Unter Metropolregionen versteht man die Verdichtungsräume großer Städte; in Deutschland gibt es zwölf dieser ausgewiesenen Gebiete, von denen „Rhein-Ruhr“ das bevölkerungsstärkste ist. Etwa 10 Millionen Menschen leben in dieser Metropolregion, die in ihrer Nord-Süd-Erstreckung von Bonn über Köln und Düsseldorf am Rhein entlang bis Duisburg reicht und in west-östlicher Richtung vom Mönchengladbach und Krefeld bis Dortmund. „Metropolregionen sollen der Zusammenarbeit auf vielen Ebenen dienen. Sie können Kosten senken und Mehrwerte durch Synergien schaffen“, erklärt Martin Metz, Mitglied der GRÜNEN im Regionalrat Köln. „Der Kerngedanke ist, dass sich die beteiligten Kommunen international als Metropolregion aufstellen und vermarkten und so die gesamte Region und das Umland gestärkt werden.“ Wichtige Voraussetzung dafür aber ist es – so die Meinung der GRÜNEN, – dass die Gebiete, die als Metropolregion gefasst werden, strukturell und funktional klar abgegrenzt werden können. Nur so können sich die positiven Effekte eines solchen Zusammenschlusses entfalten.

Auf Kritik stieß bei den GRÜNEN deshalb das Ansinnen der NRW-Landesregierung, im neuen Landesentwicklungsplan (LEP) eine einzige große, ganz NRW umfassende Metropolregion auszuweisen. „Viel zu heterogen“, lautet das Urteil des Fraktionsvorsitzenden Rolf Beu.

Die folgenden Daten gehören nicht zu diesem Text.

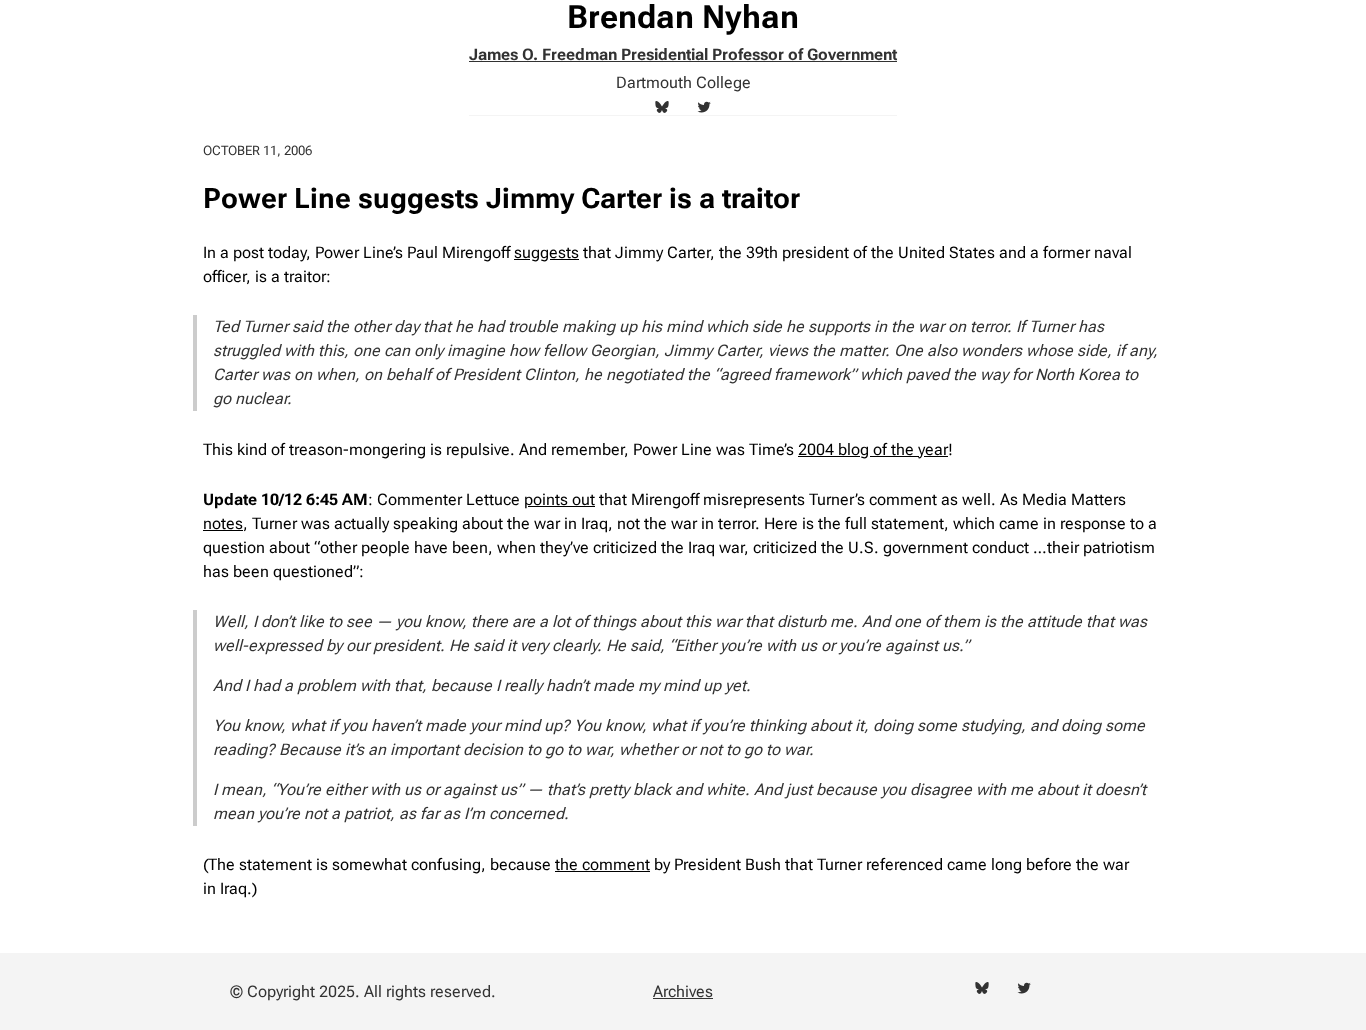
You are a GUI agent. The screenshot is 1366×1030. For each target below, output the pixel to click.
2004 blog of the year (873, 449)
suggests (546, 252)
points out (559, 499)
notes (223, 523)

Das gelte im Übrigen auch für eine von der CDU vorgeschlagene Metropolregion „Rheinland“. „Die würde dann neben den Ballungsgebieten Bonn, Köln und Düsseldorf auch den niederrheinischen Kreis Kleve oder Teile der Eifel umfassen“, fährt Rolf Beu fort. „Das passt nicht. Gleichwohl muss man bei dem Thema der Metropolregionen aufpassen, dass es keine Benachteiligungen für die nicht in der Region liegenden Gebiete geben darf und dass die Möglichkeit der interkommunalen Zusammenarbeit innerhalb und außerhalb der Metropolregion gestärkt wird.“

Am 14. Februar 2014 wurde sowohl in der 18. Kölner Regionalratssitzung (hier nachlesen) als auch in der gemeinsamen Sitzung der Regionalräte Köln und Düsseldorf (hier nachlesen) im Zusammenhang mit dem neuen LEP über die Metropolregionen diskutiert. Die GRÜNEN machten ihren Standpunkt dazu deutlich, konnten aber weder mit ihrem Änderungsantrag zum LEP eine Mehrheit erlangen noch den Antrag der CDU verhindern.